Passage —
┏━━
Tuesday, May 31, 2011

Episode #147: Lines o' Code

Hal asks, "Dude, Where's My Blog?"

Wow, the last couple of weeks have been a blur, huh? I can't remember much, but now I have a lifetime supply of pudding in the kitchen, a new track suit, and a strange tattoo on my back. Plus there are a couple of weird Swedish sounding dudes hanging around.

But none of that shall deter us from getting back on our Command Line Kung Fu horse. Today's challenge is counting lines of code. Now I'm not a big fan of "lines of code" as a metric, but sometimes it's useful to know. However, I'm generally not interested in blank lines (which for me also includes lines that are entirely whitespace) and lines which only contain comments. So we'll want to filter those out before running the remaining lines through "wc -l".

sed is probably the easiest way to get rid of the stuff we don't want:

$ sed '/^[ \t]*$/d; /^[ \t]*#/d' .bashrc | wc -l

The first part of the sed expression-- "/^[ \t]*$/d"-- matches the beginning of line ("^") followed by zero or more instances of space or tab ("[ \t]*") followed by end of line ("$"). If we match, then the "d" after the regex means drop the current line without printing and move on to the next.
┗━━
Provided data —
┏━━
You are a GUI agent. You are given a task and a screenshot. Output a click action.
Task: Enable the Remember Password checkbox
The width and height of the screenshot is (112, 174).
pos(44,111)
┗━━
Task goal —
Retype the passage on counting lines of code from "The first part" to "to the next.".

Exercise solution —
The first part of the sed expression-- "/^[ \t]*$/d"-- matches the beginning of line ("^") followed by zero or more instances of space or tab ("[ \t]*") followed by end of line ("$"). If we match, then the "d" after the regex means drop the current line without printing and move on to the next.